### PROBLEM:
An exact copy of the lines from the one containing "Legal Information (611, 2497)" through the final line of the records is the only acceptable answer.

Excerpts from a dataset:
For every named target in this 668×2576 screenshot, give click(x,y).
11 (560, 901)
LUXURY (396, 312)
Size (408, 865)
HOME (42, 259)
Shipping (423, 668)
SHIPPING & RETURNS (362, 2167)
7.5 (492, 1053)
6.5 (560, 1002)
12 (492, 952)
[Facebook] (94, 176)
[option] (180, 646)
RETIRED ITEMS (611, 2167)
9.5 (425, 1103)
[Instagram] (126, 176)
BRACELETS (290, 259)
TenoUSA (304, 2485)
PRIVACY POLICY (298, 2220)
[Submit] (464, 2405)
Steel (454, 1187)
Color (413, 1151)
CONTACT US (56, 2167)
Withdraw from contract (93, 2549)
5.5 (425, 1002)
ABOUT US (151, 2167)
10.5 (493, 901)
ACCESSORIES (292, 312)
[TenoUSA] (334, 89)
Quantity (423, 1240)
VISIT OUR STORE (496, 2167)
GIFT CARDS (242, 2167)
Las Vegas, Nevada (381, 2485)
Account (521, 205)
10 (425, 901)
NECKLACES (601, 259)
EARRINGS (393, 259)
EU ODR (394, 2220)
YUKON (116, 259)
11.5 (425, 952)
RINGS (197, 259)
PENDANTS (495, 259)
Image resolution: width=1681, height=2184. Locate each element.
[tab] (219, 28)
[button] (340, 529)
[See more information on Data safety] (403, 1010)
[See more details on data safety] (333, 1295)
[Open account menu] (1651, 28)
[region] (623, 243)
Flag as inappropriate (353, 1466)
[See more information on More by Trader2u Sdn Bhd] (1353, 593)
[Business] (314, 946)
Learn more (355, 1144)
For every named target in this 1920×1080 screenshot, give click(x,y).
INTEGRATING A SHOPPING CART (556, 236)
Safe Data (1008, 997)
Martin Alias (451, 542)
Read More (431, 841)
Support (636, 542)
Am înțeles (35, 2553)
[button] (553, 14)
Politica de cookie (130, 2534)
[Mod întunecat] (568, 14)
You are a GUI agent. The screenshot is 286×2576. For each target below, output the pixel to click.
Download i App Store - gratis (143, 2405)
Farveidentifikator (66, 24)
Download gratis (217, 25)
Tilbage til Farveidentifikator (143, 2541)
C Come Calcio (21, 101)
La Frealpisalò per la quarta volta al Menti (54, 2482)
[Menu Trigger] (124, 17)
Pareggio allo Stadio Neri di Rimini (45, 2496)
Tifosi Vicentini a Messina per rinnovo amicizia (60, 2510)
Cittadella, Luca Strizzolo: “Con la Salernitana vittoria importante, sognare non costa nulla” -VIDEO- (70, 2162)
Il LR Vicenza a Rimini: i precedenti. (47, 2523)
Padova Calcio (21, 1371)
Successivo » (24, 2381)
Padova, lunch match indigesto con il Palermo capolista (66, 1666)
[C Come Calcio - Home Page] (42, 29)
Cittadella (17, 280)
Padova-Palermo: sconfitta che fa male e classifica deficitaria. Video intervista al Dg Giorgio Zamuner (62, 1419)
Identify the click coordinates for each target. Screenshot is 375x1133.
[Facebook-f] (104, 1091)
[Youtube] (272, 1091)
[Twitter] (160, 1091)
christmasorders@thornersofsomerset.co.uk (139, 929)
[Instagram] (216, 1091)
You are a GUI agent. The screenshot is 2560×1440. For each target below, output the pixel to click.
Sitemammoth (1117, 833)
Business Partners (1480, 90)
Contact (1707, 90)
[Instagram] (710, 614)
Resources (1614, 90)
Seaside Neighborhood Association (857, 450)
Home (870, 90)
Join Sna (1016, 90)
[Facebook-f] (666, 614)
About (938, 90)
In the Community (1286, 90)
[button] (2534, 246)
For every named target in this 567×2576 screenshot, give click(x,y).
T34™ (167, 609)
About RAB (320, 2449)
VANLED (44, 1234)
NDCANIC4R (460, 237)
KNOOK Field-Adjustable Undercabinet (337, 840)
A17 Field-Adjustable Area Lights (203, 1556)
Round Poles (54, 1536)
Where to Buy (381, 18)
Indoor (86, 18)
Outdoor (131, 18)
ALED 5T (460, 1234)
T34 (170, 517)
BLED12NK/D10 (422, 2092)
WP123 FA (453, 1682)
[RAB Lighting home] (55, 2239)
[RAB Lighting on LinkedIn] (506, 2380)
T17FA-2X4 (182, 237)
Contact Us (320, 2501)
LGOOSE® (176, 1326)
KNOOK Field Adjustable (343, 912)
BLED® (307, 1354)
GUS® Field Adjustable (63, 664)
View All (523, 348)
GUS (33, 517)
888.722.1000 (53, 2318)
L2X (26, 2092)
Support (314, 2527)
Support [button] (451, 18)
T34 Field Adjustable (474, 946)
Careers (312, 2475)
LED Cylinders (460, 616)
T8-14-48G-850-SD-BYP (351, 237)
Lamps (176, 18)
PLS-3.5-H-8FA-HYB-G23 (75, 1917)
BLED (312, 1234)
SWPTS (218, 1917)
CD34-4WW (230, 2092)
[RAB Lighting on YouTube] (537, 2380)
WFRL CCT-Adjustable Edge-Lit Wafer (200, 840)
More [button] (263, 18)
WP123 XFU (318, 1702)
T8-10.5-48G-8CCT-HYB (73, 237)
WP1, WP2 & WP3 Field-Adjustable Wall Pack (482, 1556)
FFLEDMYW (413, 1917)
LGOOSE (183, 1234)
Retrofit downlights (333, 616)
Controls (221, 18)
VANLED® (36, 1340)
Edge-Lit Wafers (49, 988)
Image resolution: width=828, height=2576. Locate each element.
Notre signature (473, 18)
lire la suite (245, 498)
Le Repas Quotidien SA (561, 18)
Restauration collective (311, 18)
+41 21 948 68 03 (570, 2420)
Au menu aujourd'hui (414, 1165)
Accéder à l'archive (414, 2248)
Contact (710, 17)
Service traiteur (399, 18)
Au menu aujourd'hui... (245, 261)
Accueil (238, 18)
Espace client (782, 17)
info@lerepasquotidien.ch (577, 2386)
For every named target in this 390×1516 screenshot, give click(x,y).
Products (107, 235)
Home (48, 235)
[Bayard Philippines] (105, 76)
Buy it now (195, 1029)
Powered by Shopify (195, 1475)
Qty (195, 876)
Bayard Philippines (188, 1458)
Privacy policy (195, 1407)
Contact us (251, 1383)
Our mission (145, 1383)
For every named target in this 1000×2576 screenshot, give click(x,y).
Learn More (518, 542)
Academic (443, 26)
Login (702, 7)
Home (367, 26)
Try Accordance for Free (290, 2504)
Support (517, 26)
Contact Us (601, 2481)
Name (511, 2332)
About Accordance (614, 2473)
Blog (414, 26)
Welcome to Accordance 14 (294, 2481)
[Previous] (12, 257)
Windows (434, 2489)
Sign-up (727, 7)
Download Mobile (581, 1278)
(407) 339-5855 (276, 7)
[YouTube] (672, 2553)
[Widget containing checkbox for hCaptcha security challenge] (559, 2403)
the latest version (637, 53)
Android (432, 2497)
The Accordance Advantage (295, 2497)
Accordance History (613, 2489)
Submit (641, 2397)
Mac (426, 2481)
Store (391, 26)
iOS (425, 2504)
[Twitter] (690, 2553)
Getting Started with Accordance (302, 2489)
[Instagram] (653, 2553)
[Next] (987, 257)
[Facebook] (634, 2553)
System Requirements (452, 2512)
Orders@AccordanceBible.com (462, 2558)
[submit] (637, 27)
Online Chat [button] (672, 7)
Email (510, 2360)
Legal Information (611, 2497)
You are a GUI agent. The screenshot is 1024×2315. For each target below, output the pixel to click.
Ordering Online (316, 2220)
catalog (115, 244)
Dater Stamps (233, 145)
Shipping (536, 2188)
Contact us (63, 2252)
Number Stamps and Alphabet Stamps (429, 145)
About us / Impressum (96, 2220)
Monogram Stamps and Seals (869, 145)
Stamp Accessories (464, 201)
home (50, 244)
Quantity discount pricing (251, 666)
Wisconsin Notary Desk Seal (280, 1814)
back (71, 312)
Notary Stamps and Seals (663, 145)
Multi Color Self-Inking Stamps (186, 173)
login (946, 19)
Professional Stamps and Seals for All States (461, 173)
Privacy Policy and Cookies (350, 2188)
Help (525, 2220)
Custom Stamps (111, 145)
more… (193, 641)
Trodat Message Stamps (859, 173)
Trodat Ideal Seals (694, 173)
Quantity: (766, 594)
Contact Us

### RESULT:
Legal Information (611, 2497)
You are a GUI agent. The screenshot is 1024×2315. For each target below, output the pixel to click.
Ordering Online (316, 2220)
catalog (115, 244)
Dater Stamps (233, 145)
Shipping (536, 2188)
Contact us (63, 2252)
Number Stamps and Alphabet Stamps (429, 145)
About us / Impressum (96, 2220)
Monogram Stamps and Seals (869, 145)
Stamp Accessories (464, 201)
home (50, 244)
Quantity discount pricing (251, 666)
Wisconsin Notary Desk Seal (280, 1814)
back (71, 312)
Notary Stamps and Seals (663, 145)
Multi Color Self-Inking Stamps (186, 173)
login (946, 19)
Professional Stamps and Seals for All States (461, 173)
Privacy Policy and Cookies (350, 2188)
Help (525, 2220)
Custom Stamps (111, 145)
more… (193, 641)
Trodat Message Stamps (859, 173)
Trodat Ideal Seals (694, 173)
Quantity: (766, 594)
Contact Us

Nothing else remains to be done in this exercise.